*** TEXTE PRÉSENTÉ
Gallipoli

Beirut – Gallipoli

février 2019 |

Écrire pour un artiste très proche de notre cœur n’est pas une mince affaire. Les mots ne viennent pas facilement, comme dans tout état amoureux. Mais l’envie de parler de ce qui nous touche le cœur est trop forte et prend le dessus sur une éventuelle réticence.

Beirut est entré dans mon paysage musical en 2006, lorsqu’il a débarqué comme un ovni sur la scène avec son premier album Gulag Orchestar. Leur musique a toujours été métissée, sa musique – car derrière ce groupe américain se cache un homme, Zach Condon – est un mélange d’Occident, de Balkans et de Méditerranée. Au fil d’une discographie spartiate (5 albums, 2 EP, quasiment pas de singles), le projet Beirut a pris de l’ampleur. Il a mûri, il est passé par quelques expérimentations qui ont renforcé son côté métissé : en partant explorer par exemple des vieilles chansons françaises (The Flying Club Cup) ou des boîtes à rythme et musiques électroniques (March of the Zapotec/Holland). Mais leur monde, celui de « vieux » instruments, d’images rétrogrades, mélancoliques, d’une beauté intemporelle n’a pas bougé.
******
*** MATÉRIEL D'ÉTUDE
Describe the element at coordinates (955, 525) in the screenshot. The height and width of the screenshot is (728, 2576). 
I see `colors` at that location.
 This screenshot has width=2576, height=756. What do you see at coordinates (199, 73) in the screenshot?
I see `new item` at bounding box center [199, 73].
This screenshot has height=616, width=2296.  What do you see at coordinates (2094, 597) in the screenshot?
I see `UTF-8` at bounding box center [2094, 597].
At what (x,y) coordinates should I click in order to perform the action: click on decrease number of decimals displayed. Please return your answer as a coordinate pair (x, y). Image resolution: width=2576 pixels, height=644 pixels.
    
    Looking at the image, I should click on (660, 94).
******
*CONSIGNE*. Recopiez intégralement le texte sur l'album Gallipoli de Beirut, sans y modifier un seul mot.

*RÉSULTAT ATTENDU*.
Gallipoli

Beirut – Gallipoli

février 2019 |

Écrire pour un artiste très proche de notre cœur n’est pas une mince affaire. Les mots ne viennent pas facilement, comme dans tout état amoureux. Mais l’envie de parler de ce qui nous touche le cœur est trop forte et prend le dessus sur une éventuelle réticence.

Beirut est entré dans mon paysage musical en 2006, lorsqu’il a débarqué comme un ovni sur la scène avec son premier album Gulag Orchestar. Leur musique a toujours été métissée, sa musique – car derrière ce groupe américain se cache un homme, Zach Condon – est un mélange d’Occident, de Balkans et de Méditerranée. Au fil d’une discographie spartiate (5 albums, 2 EP, quasiment pas de singles), le projet Beirut a pris de l’ampleur. Il a mûri, il est passé par quelques expérimentations qui ont renforcé son côté métissé : en partant explorer par exemple des vieilles chansons françaises (The Flying Club Cup) ou des boîtes à rythme et musiques électroniques (March of the Zapotec/Holland). Mais leur monde, celui de « vieux » instruments, d’images rétrogrades, mélancoliques, d’une beauté intemporelle n’a pas bougé.